Dr. Barreca has been a tenured professor for twenty years and has written influential work for major publications including The New York Times, Philadelphia Inquirer, Chicago Tribune, Atlantic Journal Constitution, and dozens of magazines. She has appeared on scores on radio and television programs including 20/20, 48 Hours, The Today Show, and Oprah.

Professor of English Literature and feminist theory at the University of Connecticut, Regina grew up in Brooklyn and Long Island, received a B.A. from Dartmouth College, an M.A. from Cambridge University (where she was a Reynolds’ Fellow), and a Ph.D. from the City University of New York. Gina received the 1998 Excellence in Teaching Award from the University of Connecticut’s Institute for Teaching and Learning.

“To see the way wit functions for all of us–men and women alike–is to see a map of our culture: to focus on things we’ve seen but not necessarily processed or analyzed; explaining what we’ve sensed but not yet bothered to define. Humor may have been ignored or challenged, but it has always been a secretly potent, delightfully dangerous, wonderfully seductive and, most importantly, powerful way to make a statement, to tell our stories, to make sure everyone’s voice is heard.” ~ Gina Barreca, Who’s Laughing Now?

Most Popular Topics:

Too Much of A Good Thing Is Wonderful: Laughter and Survival

Humor is a tool for survival. And at its best moments, it is even more than that: it’s an act of redemption. Humor allows us to redeem moments that might otherwise have been lost to pain or despair–being able to laugh is sometimes more about working through an issue than it is about avoiding or treating it lightly. Laughter is the most human of activities–it’s one of the few things people do that animals do not (the other activities that animals do not perform involve dieting and singing out loud to Aretha Franklin’s “Respect” on the car radio).

 

Too Much of A Good Thing is Wonderful: Laughter and Success

We need laughter in our lives.
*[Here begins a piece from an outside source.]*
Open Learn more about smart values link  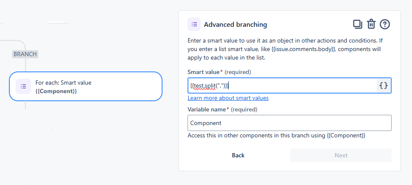228,98
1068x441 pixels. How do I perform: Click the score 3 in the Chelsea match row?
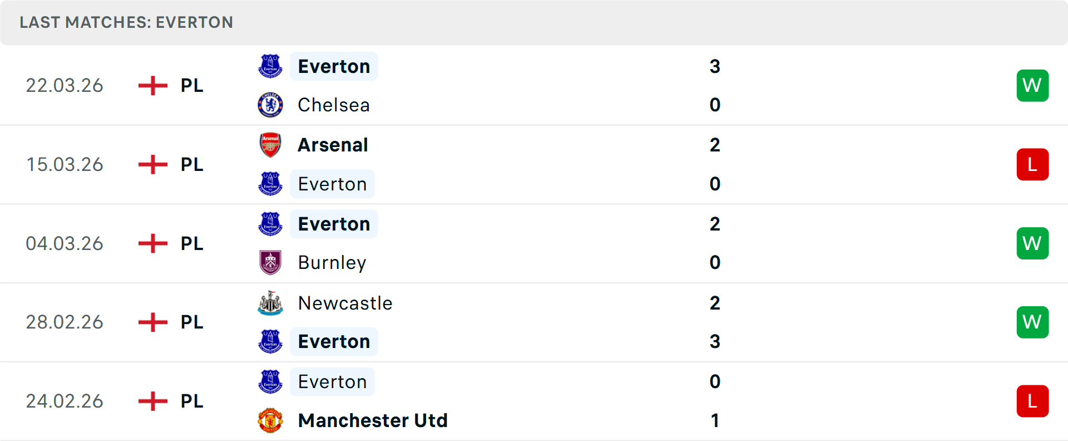pyautogui.click(x=715, y=66)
We choose laughter at moments of crisis because the other alternatives are, as woman after woman put it, crying or throwing up and neither of those makes you look good. The stories we tell ourselves and the ones we tell each other give us a way to rattle the cage door sometimes, sometimes we can rattle it hard enough to allow for escape, sometimes we rattle it so hard it falls away altogether.
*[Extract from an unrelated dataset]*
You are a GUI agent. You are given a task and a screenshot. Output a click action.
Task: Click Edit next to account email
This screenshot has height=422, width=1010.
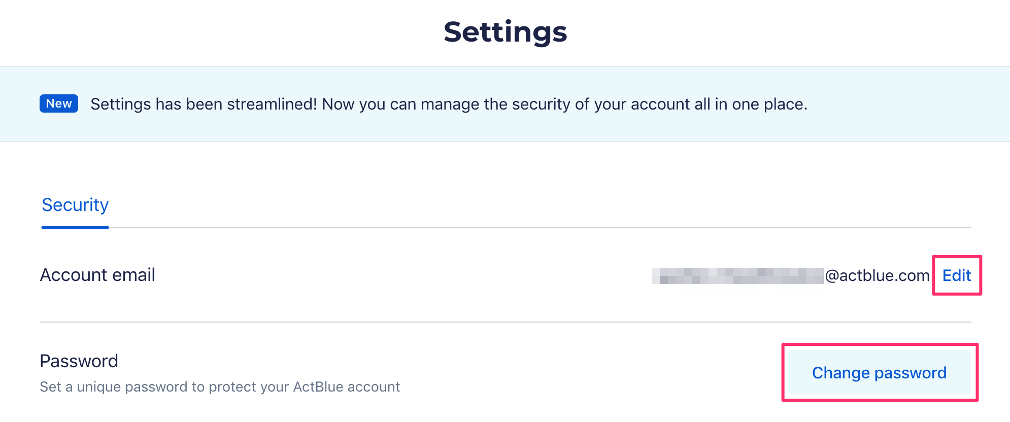(956, 275)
Laughing together is as close as you can get to another person without touching, and sometimes it represents a closer tie than touching ever could. The freedom that laughter echoes and hints at is the freedom to embrace pleasure, perspective, and finally, love.

 

Who’s Laughing Now? Humor and a Sense of Community

Humor allows for and even permits a kind of informal interaction between groups of people not otherwise part of a shared circle; humor allows for an important and perhaps unparalleled mobility between groups divided by status, age, hierarchy, gender, ethnicity, or class. How can these interactions be encouraged? What contexts need to be established and understood?

 

Harass Is One Word: Laughter, Power and the Importance of Making Yourself Heard

How can we enrich our abilities to create and deal with humor created by others – especially on those occasions when the humor initiated by others in more powerful positions seems to be mean-spirited or inappropriate? If we cannot imagine giving up laughter in the workplace (and we should never consider such a thing), then how can we promote and encourage a healthy, de-stressing (as opposed to distressing) use of humor?

 

The Truth About Mothers and Daughters

Why is nothing more important, more complicated and more fun than a relationship between mother and daughter? You will hear an honest and humorous journey about the complexities of this unique relationship that will lead to a better understanding of mothers and daughters.